Hot spots on the map
The deficit is highly uneven. Lisbon’s metropolitan belt, the Alentejo interior and the Algarve’s coastal strip account for the majority of unfilled posts. Fenprof’s latest survey counted over 5,000 primary-age children in the 1st cycle with no assigned class teacher at all. Secondary schools in Setúbal report gaps in Physics-Chemistry and Geography, while vocational institutes from Beja to Portimão are scrambling to find instructors for technical courses. Conversely, the northern districts of Braga and Porto still have hundreds of certified teachers on the sidelines—unwilling or unable to relocate south.
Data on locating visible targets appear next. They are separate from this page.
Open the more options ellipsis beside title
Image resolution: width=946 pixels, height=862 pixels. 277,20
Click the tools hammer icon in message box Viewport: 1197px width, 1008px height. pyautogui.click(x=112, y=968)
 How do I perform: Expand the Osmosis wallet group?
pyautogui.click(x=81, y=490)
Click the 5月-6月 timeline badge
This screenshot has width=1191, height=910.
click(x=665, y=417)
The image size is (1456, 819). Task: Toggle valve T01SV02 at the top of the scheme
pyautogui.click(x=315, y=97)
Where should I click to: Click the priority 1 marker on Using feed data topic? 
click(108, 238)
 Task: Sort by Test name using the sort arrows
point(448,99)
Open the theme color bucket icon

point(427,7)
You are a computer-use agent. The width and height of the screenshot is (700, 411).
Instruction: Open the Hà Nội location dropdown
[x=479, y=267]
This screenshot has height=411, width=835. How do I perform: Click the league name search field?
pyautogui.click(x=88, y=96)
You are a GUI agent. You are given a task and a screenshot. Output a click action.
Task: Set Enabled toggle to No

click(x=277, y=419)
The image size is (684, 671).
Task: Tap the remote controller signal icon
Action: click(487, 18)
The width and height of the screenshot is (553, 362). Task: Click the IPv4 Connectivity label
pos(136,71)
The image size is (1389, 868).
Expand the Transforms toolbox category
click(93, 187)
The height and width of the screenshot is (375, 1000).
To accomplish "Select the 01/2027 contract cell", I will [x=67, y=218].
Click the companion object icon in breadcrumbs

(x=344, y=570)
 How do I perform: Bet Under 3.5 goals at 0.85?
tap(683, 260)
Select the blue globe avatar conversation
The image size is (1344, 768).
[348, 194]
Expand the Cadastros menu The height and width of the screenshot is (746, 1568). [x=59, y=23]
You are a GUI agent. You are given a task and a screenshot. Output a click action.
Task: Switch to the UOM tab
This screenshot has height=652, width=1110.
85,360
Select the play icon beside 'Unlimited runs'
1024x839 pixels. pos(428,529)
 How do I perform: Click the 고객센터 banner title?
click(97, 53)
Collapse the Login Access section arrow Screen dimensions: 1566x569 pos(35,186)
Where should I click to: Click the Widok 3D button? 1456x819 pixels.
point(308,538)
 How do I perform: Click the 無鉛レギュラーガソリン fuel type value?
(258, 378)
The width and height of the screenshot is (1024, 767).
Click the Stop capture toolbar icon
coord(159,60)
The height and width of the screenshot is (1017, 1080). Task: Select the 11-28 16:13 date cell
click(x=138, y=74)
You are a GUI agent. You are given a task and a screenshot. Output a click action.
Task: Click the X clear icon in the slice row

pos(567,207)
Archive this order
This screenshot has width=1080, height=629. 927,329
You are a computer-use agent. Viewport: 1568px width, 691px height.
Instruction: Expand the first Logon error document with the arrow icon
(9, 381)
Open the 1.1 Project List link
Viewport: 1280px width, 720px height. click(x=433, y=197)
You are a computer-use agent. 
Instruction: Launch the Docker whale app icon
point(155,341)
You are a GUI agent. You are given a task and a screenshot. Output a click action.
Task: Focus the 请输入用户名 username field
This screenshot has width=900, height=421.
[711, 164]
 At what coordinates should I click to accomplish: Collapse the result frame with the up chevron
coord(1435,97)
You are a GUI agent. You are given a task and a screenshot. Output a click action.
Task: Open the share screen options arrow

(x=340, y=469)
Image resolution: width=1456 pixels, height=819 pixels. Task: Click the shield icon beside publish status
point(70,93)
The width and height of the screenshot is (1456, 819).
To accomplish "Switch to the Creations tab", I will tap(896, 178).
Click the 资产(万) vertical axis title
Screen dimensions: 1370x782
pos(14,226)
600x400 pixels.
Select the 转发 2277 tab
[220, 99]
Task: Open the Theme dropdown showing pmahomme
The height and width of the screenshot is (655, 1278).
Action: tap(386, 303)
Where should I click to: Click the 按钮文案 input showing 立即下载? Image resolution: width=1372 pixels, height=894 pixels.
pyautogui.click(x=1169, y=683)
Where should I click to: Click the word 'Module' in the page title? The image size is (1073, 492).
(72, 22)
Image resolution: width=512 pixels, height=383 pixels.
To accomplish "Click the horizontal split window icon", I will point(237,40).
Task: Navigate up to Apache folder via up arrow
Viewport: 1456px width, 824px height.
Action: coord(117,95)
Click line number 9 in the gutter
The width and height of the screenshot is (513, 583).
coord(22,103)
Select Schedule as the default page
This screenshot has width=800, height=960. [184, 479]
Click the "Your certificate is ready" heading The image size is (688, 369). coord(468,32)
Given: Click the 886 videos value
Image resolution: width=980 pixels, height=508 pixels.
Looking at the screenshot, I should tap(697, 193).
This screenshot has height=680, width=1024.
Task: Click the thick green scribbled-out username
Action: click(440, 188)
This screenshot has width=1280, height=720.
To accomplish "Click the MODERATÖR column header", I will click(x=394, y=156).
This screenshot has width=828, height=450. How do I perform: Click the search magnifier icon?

The government’s quick fixes—and their limits
Education Minister Fernando Alexandre argues the year is unfolding “with normality”. His ministry points to 20,000 professionalised teachers who applied for positions but were not placed, suggesting the issue is deployment rather than supply. To lure candidates to shortage zones, the cabinet extended a relocation allowance that can reach €500 per month and launched an extraordinary hiring round offering 1,800 permanent slots. Only 1,669 were accepted, however, after 153 candidates declined postings far from home. A new Instituto de Educação, Qualidade e Avaliação—created by decree on 12 September—has been tasked with monitoring equity and recommending longer-term fixes.
Why the classroom keeps emptying
Underlying the crisis is a confluence of demographic and professional pressures. Around 4,700 teachers are expected to retire this year, part of a wave that will crest every 12 months through the early 2030s. Starting salaries lag behind other degree-level professions, and paperwork has ballooned: teachers now spend up to one-third of their week on administrative tasks, according to an OECD annex. Training pipelines are also thinning. University admissions offices confirm a double-digit drop in applicants for science-teaching degrees since 2021, even after a 20 % increase in available places. Fenprof and the rival union FNE both want a faster career ladder, full credit for frozen service time and incentives of up to €750 for retirees who agree to stay on.
What this means for the year ahead
The shortage is unlikely to vanish mid-term. School clusters have been authorised to pay extra hours to staff willing to cover uncovered classes, and some are turning to retired teachers on short contracts. Parents should brace for occasional timetable reshuffles and longer homework loads as schools compress syllabi. International schools, financed outside the state budget, remain largely shielded—though they, too, face competition for bilingual staff. If you are enrolling a child in the public network, ask for the latest horário update, confirm which subjects lack a permanent teacher, and verify any distance-learning arrangements. The political debate over career reform is expected to dominate the autumn parliamentary agenda, so families may yet see new measures before Christmas. For now, patience—and a close eye on school-parent portals—will be part of the daily routine.